Can you substitute "SHIPPING POLICY" for "REFUND POLICY" throughout the listing below and return it with nothing else changed?

_ _ _ _ _

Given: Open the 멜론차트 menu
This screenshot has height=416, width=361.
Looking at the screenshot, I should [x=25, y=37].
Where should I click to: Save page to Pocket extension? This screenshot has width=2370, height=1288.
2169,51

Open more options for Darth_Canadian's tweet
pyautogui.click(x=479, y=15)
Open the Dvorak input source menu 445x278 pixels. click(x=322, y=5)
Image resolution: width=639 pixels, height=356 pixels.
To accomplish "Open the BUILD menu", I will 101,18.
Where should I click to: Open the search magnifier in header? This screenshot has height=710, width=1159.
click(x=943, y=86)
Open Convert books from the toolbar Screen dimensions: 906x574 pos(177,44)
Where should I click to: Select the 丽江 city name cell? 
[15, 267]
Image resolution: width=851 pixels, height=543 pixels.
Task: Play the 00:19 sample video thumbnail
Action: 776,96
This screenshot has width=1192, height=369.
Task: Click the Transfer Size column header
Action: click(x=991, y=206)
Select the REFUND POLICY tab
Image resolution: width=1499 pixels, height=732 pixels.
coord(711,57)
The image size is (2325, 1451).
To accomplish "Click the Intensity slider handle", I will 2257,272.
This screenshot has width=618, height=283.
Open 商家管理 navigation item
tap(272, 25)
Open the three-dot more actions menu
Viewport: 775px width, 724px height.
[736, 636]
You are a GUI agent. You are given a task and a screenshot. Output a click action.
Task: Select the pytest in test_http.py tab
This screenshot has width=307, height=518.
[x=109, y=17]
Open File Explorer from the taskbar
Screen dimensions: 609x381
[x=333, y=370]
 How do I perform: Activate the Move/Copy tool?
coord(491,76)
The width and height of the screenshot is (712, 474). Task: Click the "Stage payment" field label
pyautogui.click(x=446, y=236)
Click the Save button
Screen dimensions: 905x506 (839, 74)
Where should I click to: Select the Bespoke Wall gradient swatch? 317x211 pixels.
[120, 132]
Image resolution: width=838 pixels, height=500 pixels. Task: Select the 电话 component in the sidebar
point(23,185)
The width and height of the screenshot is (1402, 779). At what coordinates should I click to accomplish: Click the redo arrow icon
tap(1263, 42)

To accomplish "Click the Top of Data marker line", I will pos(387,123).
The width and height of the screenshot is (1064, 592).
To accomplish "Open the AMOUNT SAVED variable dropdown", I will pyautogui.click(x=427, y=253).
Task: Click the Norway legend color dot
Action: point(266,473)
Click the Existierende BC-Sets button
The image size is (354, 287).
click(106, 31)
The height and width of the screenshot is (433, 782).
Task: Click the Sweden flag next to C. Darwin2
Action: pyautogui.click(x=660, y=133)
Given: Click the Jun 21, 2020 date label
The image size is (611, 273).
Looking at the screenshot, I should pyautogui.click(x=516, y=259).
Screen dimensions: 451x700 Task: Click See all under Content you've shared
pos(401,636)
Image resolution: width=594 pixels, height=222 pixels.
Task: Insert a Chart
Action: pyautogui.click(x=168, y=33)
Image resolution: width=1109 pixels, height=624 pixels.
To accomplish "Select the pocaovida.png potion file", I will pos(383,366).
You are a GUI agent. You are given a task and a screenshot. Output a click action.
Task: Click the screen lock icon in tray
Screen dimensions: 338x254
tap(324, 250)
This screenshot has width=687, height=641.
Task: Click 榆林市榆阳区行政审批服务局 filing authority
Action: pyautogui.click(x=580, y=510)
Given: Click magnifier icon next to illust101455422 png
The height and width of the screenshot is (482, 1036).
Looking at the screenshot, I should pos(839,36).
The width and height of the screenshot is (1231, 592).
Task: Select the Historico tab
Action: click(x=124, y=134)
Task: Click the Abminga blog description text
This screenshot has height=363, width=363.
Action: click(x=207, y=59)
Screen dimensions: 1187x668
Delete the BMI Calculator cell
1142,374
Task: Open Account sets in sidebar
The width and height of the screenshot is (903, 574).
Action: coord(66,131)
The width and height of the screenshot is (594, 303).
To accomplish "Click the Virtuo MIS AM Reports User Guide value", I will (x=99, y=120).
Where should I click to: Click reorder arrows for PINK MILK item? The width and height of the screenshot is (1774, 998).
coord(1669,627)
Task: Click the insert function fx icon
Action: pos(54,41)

_ _ _ _ _

» Result of the task:
Given: Open the 멜론차트 menu
This screenshot has height=416, width=361.
Looking at the screenshot, I should [x=25, y=37].
Where should I click to: Save page to Pocket extension? This screenshot has width=2370, height=1288.
2169,51

Open more options for Darth_Canadian's tweet
pyautogui.click(x=479, y=15)
Open the Dvorak input source menu 445x278 pixels. click(x=322, y=5)
Image resolution: width=639 pixels, height=356 pixels.
To accomplish "Open the BUILD menu", I will 101,18.
Where should I click to: Open the search magnifier in header? This screenshot has height=710, width=1159.
click(x=943, y=86)
Open Convert books from the toolbar Screen dimensions: 906x574 pos(177,44)
Where should I click to: Select the 丽江 city name cell? 
[15, 267]
Image resolution: width=851 pixels, height=543 pixels.
Task: Play the 00:19 sample video thumbnail
Action: 776,96
This screenshot has width=1192, height=369.
Task: Click the Transfer Size column header
Action: click(x=991, y=206)
Select the SHIPPING POLICY tab
Image resolution: width=1499 pixels, height=732 pixels.
coord(711,57)
The image size is (2325, 1451).
To accomplish "Click the Intensity slider handle", I will 2257,272.
This screenshot has width=618, height=283.
Open 商家管理 navigation item
tap(272, 25)
Open the three-dot more actions menu
Viewport: 775px width, 724px height.
[736, 636]
You are a GUI agent. You are given a task and a screenshot. Output a click action.
Task: Select the pytest in test_http.py tab
This screenshot has width=307, height=518.
[x=109, y=17]
Open File Explorer from the taskbar
Screen dimensions: 609x381
[x=333, y=370]
 How do I perform: Activate the Move/Copy tool?
coord(491,76)
The width and height of the screenshot is (712, 474). Task: Click the "Stage payment" field label
pyautogui.click(x=446, y=236)
Click the Save button
Screen dimensions: 905x506 (839, 74)
Where should I click to: Select the Bespoke Wall gradient swatch? 317x211 pixels.
[120, 132]
Image resolution: width=838 pixels, height=500 pixels. Task: Select the 电话 component in the sidebar
point(23,185)
The width and height of the screenshot is (1402, 779). At what coordinates should I click to accomplish: Click the redo arrow icon
tap(1263, 42)

To accomplish "Click the Top of Data marker line", I will pos(387,123).
The width and height of the screenshot is (1064, 592).
To accomplish "Open the AMOUNT SAVED variable dropdown", I will pyautogui.click(x=427, y=253).
Task: Click the Norway legend color dot
Action: point(266,473)
Click the Existierende BC-Sets button
The image size is (354, 287).
click(106, 31)
The height and width of the screenshot is (433, 782).
Task: Click the Sweden flag next to C. Darwin2
Action: pyautogui.click(x=660, y=133)
Given: Click the Jun 21, 2020 date label
The image size is (611, 273).
Looking at the screenshot, I should pyautogui.click(x=516, y=259).
Screen dimensions: 451x700 Task: Click See all under Content you've shared
pos(401,636)
Image resolution: width=594 pixels, height=222 pixels.
Task: Insert a Chart
Action: pyautogui.click(x=168, y=33)
Image resolution: width=1109 pixels, height=624 pixels.
To accomplish "Select the pocaovida.png potion file", I will pos(383,366).
You are a GUI agent. You are given a task and a screenshot. Output a click action.
Task: Click the screen lock icon in tray
Screen dimensions: 338x254
tap(324, 250)
This screenshot has width=687, height=641.
Task: Click 榆林市榆阳区行政审批服务局 filing authority
Action: pyautogui.click(x=580, y=510)
Given: Click magnifier icon next to illust101455422 png
The height and width of the screenshot is (482, 1036).
Looking at the screenshot, I should pos(839,36).
The width and height of the screenshot is (1231, 592).
Task: Select the Historico tab
Action: click(x=124, y=134)
Task: Click the Abminga blog description text
This screenshot has height=363, width=363.
Action: click(x=207, y=59)
Screen dimensions: 1187x668
Delete the BMI Calculator cell
1142,374
Task: Open Account sets in sidebar
The width and height of the screenshot is (903, 574).
Action: coord(66,131)
The width and height of the screenshot is (594, 303).
To accomplish "Click the Virtuo MIS AM Reports User Guide value", I will (x=99, y=120).
Where should I click to: Click reorder arrows for PINK MILK item? The width and height of the screenshot is (1774, 998).
coord(1669,627)
Task: Click the insert function fx icon
Action: pos(54,41)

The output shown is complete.